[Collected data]
______________________________

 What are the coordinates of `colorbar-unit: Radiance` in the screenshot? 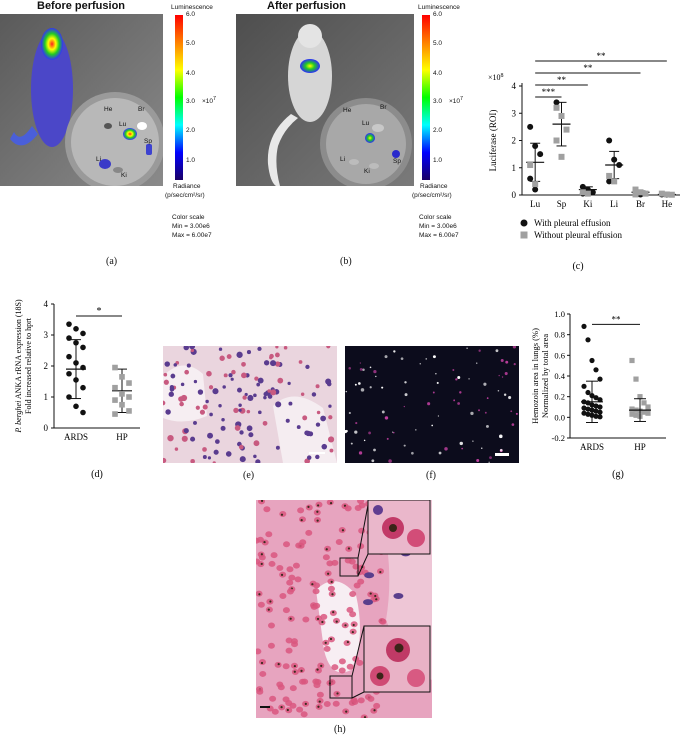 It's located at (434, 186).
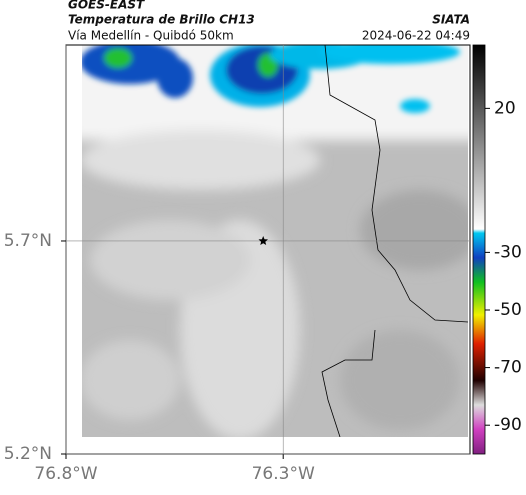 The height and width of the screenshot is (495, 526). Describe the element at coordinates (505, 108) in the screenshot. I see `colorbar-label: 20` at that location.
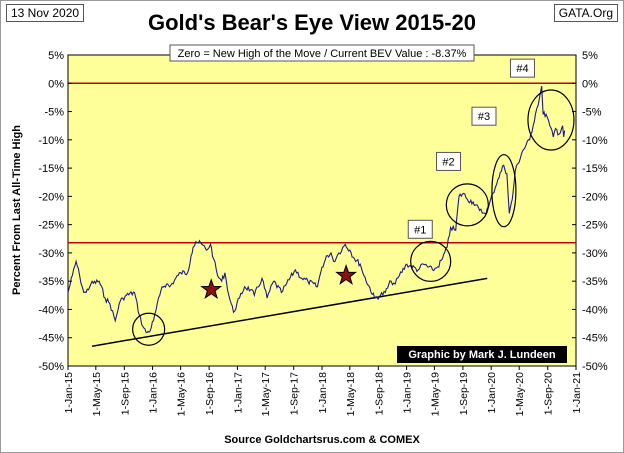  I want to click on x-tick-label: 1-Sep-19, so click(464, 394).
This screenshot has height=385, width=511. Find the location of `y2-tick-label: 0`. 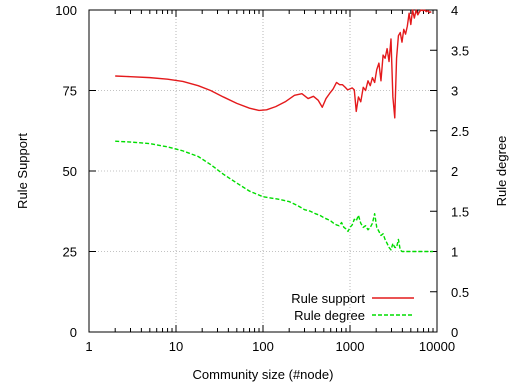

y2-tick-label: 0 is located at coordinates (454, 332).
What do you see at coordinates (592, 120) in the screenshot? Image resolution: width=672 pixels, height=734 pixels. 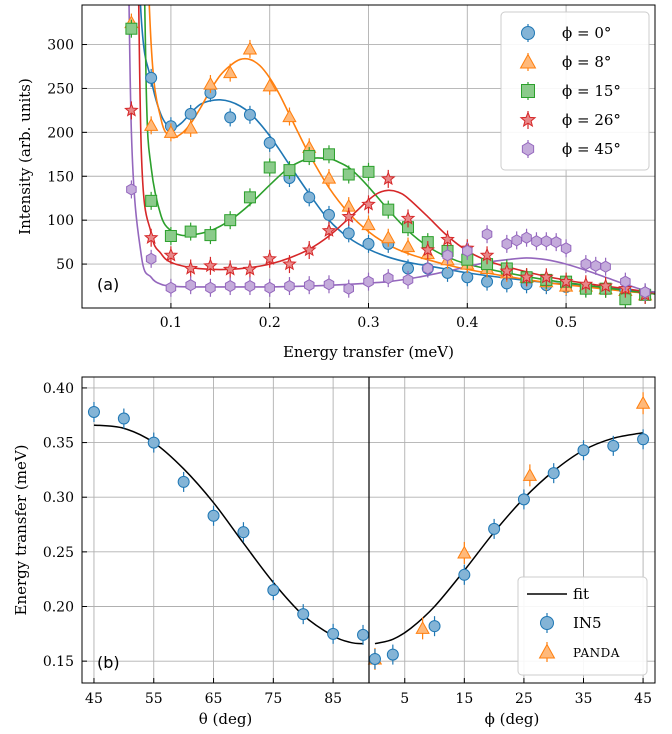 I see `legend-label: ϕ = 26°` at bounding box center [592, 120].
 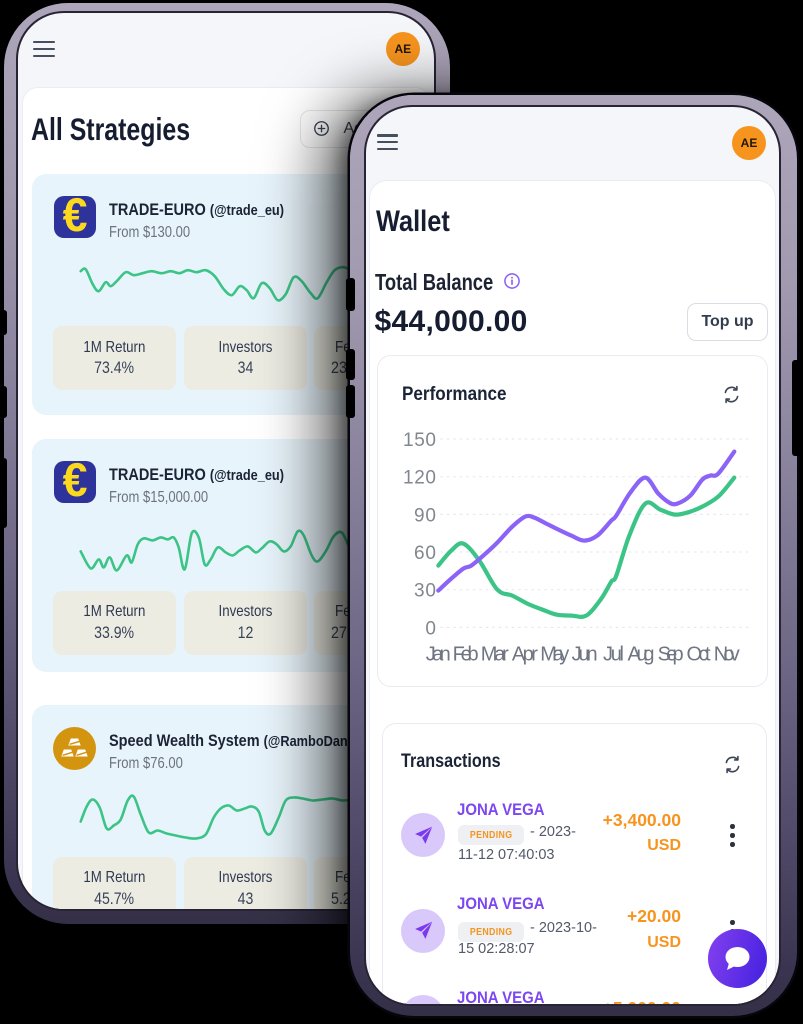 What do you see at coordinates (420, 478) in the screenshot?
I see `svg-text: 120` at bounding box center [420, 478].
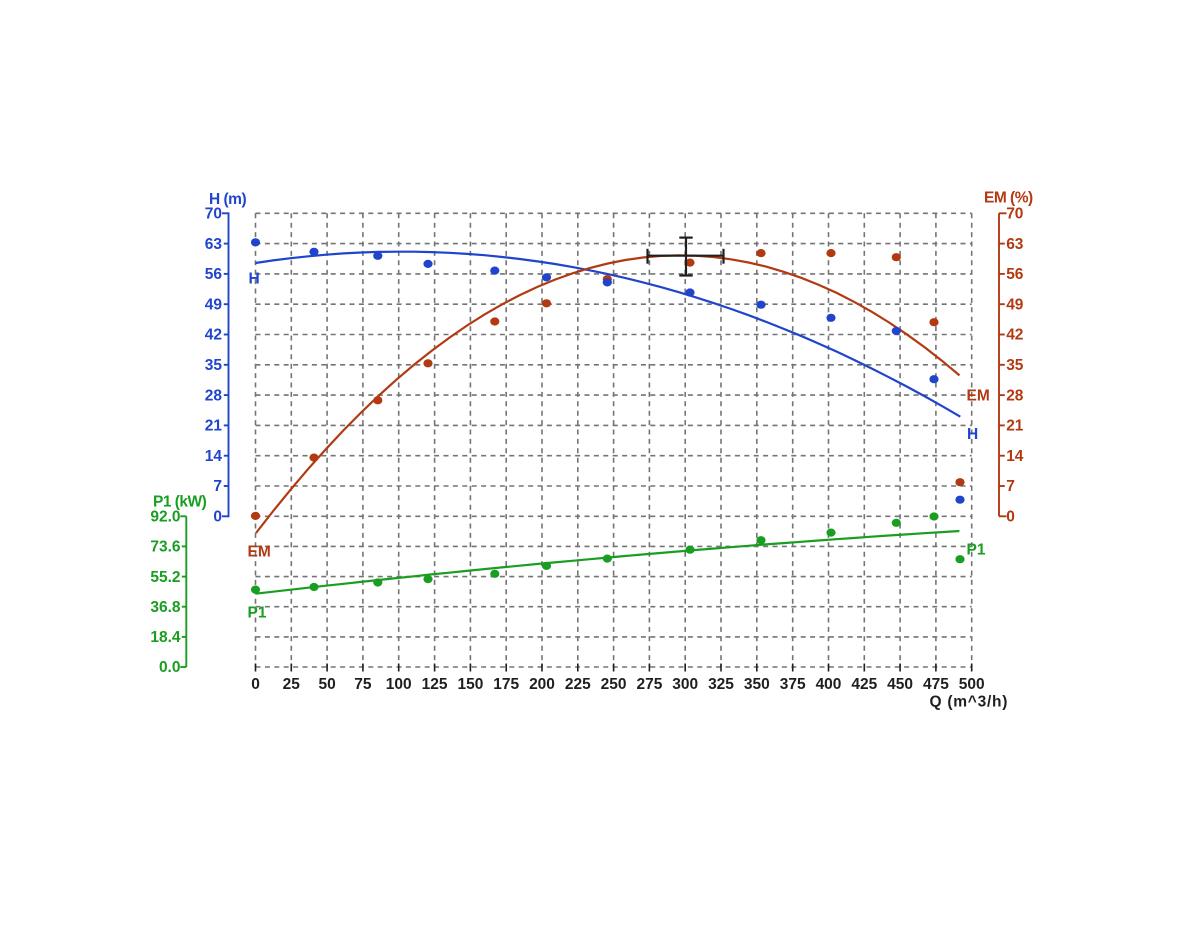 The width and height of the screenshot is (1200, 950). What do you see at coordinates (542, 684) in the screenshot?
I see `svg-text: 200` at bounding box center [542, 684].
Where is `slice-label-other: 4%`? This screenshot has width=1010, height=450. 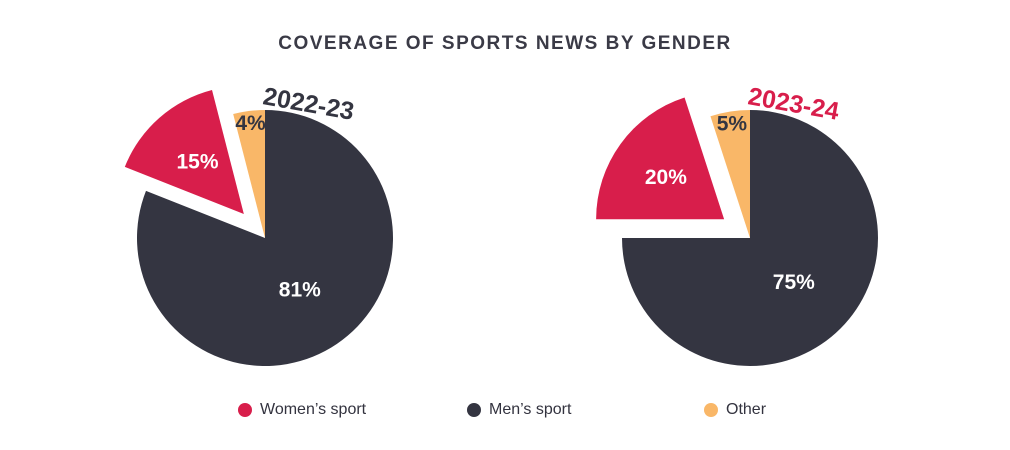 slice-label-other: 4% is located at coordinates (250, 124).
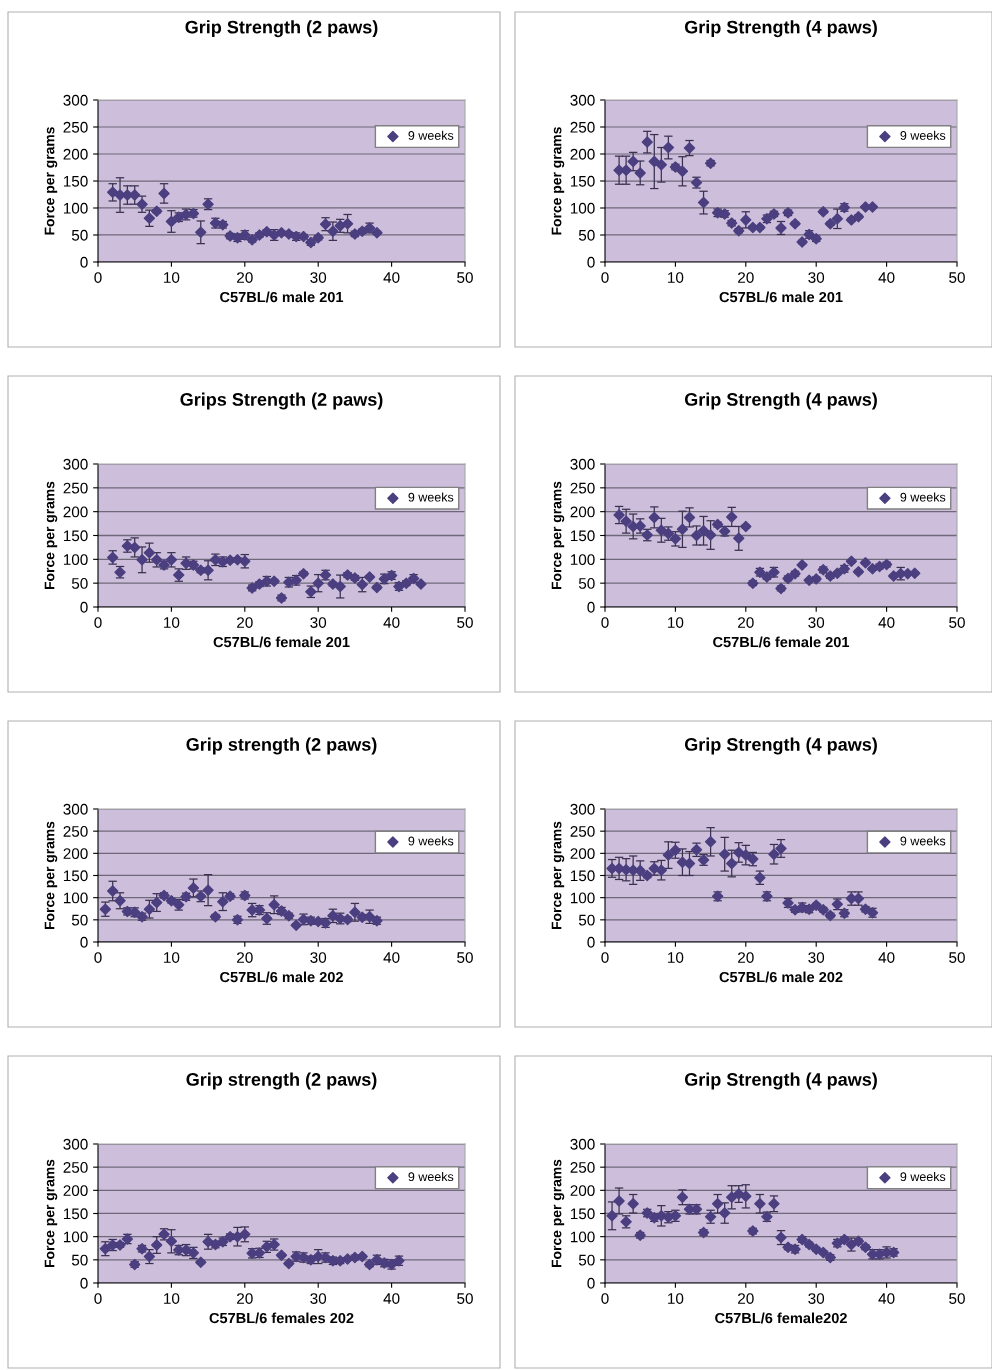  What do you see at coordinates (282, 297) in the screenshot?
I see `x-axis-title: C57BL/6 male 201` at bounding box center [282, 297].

______________________________

▶ **Exercise requirements**
Reproduce the lines above, starting at the one containing "This screenshot has height=385, width=511." and ending at the one containing "y2-tick-label: 0 is", but substitute "Locate" for "Find the location of" and keep everything else the same. Omit the pictures from your output.

▶ **Expected answer**
This screenshot has height=385, width=511. Locate `y2-tick-label: 0`. 

y2-tick-label: 0 is located at coordinates (454, 332).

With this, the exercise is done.